• [GIVEN INSTRUCTION]
Count the lines in the entries below that contain the string "Click" with matching case, and reply with only that number.

• [MATERIAL TO PROCESS]
+++++

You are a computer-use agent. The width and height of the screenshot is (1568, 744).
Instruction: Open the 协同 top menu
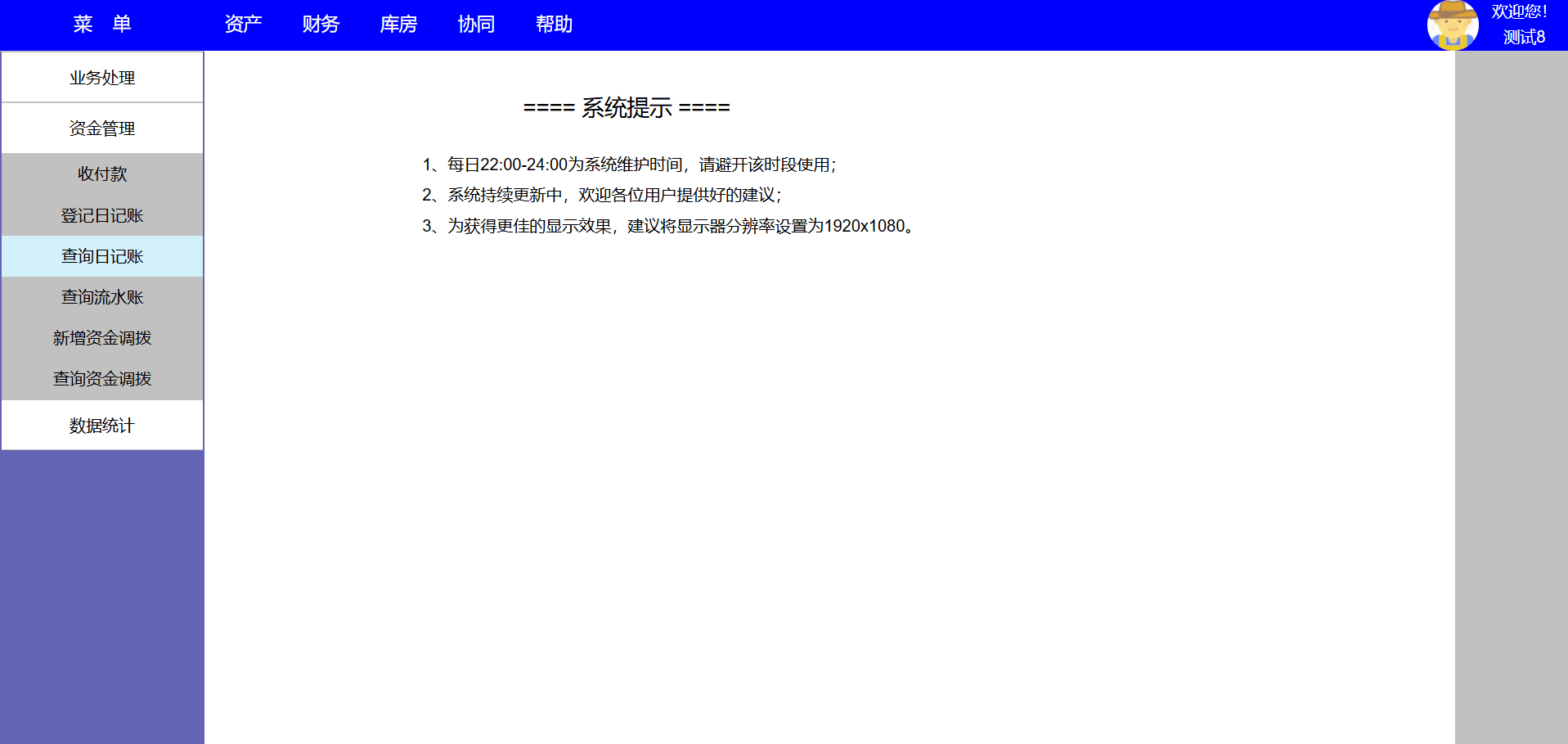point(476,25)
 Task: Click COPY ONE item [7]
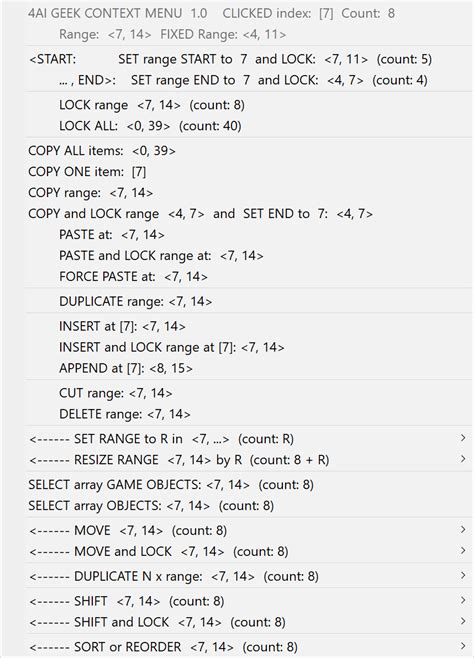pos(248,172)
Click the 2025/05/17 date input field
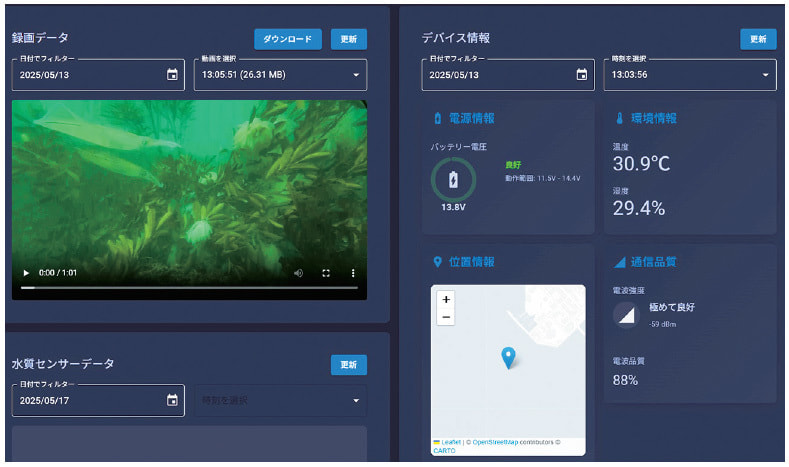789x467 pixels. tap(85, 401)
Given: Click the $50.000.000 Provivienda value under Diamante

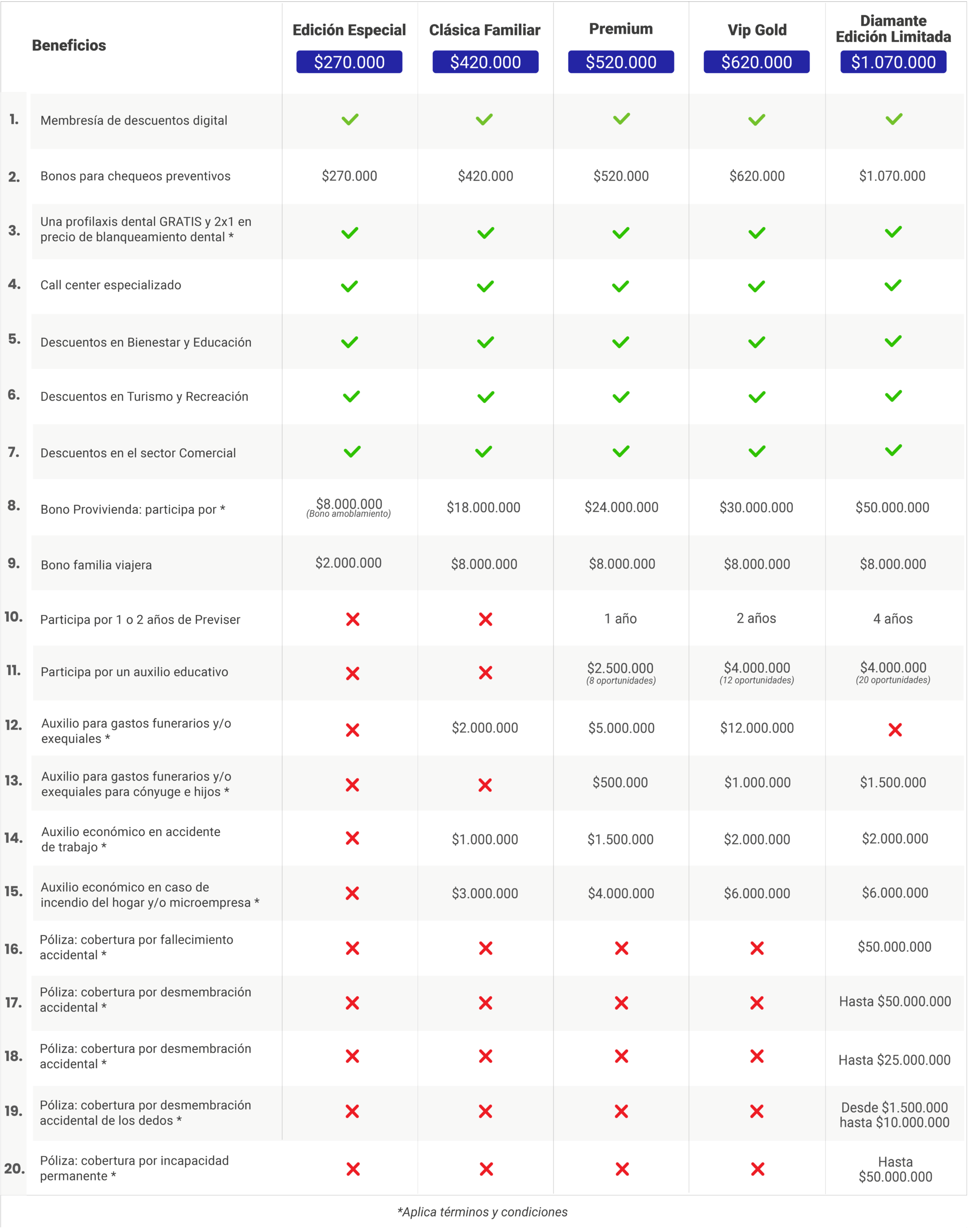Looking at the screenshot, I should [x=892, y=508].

+++++

• [EXPECTED OUTPUT]
3